On Pesach night, which is tonight, we reflect on having been slaves, ready to flee from captivity. We cannot today offer a sacrificial Pesach offering, nor do I believe we should. And, as we have seen, the seder is an invention to replace the Pesach offering, and it has done us no favors by mashing together two very different, very separate holidays. As the ancient Israelites were tied to the cultures of their captors (and sometimes those they captured), the Second Temple Jews used Greek-Roman culture to frame their new, replacement ritual in the wake of the Destruction. Is that the best model for us to use today? I'm not certain it is.

But we can take an evening to reflect on the spiritual meanings we can derive from the experience of being slaves. There are people who are enslaved all over this world, and in this country. How can you help?

As well, all of us are in some way a slave to something. What is holding you back? Think about that tonight. It does not require a seder, a big meal, or a big family gathering (unless you choose to retain that). What worked in 100CE, 2,000 years ago, might serve to link us to that time, but it also might put our focus on an elaborate ritual and actually block us from the real spiritual work and deeper meaning we have before us. I am all for instituting a more spiritually focused evening in place of an old ritual that keeps being repeated out of routine and custom rather than heart and soul. Perhaps it is time to hit RESET and REFRESH when it comes to both Pesach and our Festival of Freedom.

Then, beginning on Nissan 16 (tomorrow at sundown), for 7 days we eat unleavened bread, either actually or symbolically. This gives us the opportunity to celebrate and think about who we are as FREE people, and how wonderful spring is with its freshness and newness and green growing things. How might we be like new little plants beginning to break through the soil? A bud leafing on a tree? How might we break away from a "foreign culture" enforced upon us? How might we "eat unleavened bread" in a way that is more meaningful to our 21st century?

After reviewing what still holds us back from our holiday tonight, tomorrow we will immediately move into our new camp, the camp of being free people.

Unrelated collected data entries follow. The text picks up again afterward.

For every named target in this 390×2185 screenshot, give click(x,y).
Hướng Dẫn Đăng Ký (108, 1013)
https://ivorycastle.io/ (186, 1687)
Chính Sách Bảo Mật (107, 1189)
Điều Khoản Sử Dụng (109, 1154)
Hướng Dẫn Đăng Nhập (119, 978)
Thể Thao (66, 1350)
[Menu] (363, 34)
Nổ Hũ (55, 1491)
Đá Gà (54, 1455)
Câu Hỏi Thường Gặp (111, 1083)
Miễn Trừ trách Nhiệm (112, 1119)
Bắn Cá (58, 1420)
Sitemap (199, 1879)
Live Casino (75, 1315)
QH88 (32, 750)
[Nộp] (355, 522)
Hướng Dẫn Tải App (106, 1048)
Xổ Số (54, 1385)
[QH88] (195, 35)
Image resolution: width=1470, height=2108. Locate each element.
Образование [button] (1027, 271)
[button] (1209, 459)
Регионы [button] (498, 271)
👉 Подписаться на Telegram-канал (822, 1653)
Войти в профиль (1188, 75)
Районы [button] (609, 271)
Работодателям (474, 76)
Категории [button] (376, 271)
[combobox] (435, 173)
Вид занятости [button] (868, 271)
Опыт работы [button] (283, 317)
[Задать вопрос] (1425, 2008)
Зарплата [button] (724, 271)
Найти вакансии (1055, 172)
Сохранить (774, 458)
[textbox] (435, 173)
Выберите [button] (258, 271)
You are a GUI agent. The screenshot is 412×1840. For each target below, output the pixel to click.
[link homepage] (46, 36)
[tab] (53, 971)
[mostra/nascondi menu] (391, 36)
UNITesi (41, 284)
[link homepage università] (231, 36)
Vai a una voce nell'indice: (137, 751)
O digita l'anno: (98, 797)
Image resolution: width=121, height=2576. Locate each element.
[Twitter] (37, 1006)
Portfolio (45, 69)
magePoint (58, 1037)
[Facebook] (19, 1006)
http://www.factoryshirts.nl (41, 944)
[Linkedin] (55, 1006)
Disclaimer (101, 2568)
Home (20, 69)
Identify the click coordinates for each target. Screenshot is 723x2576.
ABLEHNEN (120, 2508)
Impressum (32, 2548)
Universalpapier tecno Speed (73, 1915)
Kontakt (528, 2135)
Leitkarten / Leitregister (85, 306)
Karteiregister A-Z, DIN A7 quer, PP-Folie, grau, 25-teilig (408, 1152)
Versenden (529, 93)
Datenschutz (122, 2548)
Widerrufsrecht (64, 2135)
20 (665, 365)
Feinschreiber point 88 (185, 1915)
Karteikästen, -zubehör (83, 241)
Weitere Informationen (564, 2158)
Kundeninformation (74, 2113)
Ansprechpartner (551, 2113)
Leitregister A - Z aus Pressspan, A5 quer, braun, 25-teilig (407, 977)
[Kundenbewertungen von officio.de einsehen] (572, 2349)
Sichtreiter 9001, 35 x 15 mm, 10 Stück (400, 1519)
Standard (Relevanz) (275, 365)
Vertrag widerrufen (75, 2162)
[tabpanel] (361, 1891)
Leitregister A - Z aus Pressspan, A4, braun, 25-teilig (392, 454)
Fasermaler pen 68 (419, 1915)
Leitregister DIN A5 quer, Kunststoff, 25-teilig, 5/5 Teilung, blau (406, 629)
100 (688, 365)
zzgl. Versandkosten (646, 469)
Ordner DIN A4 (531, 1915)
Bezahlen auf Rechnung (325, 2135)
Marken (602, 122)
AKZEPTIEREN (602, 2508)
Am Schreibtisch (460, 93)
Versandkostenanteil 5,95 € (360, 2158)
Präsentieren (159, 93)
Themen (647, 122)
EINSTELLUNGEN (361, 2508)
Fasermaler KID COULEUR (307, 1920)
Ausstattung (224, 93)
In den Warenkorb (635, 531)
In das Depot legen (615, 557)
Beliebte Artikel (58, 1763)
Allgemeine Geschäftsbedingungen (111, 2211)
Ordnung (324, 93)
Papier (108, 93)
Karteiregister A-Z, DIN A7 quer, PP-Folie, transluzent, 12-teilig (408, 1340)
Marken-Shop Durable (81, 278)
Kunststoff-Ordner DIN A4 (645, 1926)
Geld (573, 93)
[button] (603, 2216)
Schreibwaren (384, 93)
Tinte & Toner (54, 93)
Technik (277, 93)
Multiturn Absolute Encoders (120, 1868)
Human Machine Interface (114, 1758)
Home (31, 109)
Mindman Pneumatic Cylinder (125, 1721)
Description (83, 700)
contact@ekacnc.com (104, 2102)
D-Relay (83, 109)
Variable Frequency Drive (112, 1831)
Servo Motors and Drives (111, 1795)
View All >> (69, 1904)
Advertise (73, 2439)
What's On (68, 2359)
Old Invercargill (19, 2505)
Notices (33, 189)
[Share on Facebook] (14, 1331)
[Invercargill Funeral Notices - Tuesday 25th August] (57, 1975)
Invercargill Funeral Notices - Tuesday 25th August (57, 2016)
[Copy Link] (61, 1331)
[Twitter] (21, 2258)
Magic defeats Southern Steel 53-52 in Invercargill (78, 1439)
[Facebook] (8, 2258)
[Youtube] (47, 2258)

We still have many obstacles ahead of us, but we celebrate our freedom for the next 7 days after tonight. And one of the ways we do this is in some symbolic act of our new freedom.

For the ancient Israelites, it was eating matzah and avoiding all chametz/leavening. For them, chametz was a symbol of Egyptian culture. Chametz, leavening, can now be seen as a symbol of our puffed up ago, as well as a symbol of the Egyptian culture/enslavement. But perhaps we have outgrown that symbol, too, and might find something that works better for us.

Perhaps your journey to freedom from slavery is a more mindful, healthful eating plan, and for you, that is a better symbol and celebration of freedom. Other ideas might include:

  • cutting back on processed food consumption; 
  • reducing single use plastics which has enslaved us and destroyed our planet; 
  • stop smoking;
  • seeing the face of G!d in everyone we come across;
  • going on a "mental diet" and challenging ourselves not to have negative thoughts about others;
  • doing good deeds of all kinds;
  • taking on a new effort for social equity...


You get the idea.

We no longer have to eat the bread of slaves, for after tonight, we are a free people.

Rather then spending so much time and energy on ridding our homes of chametz, and spending lots of money on a seder, maybe the time has come for us to put all our effort into celebrating our freedom to leave slavery and to welcome the freshness of spring!


However you celebrate it, Chag haMatzot sameach! Happy Festival of Unleavened Bread!

Shalom uv'racha! Peace and blessings!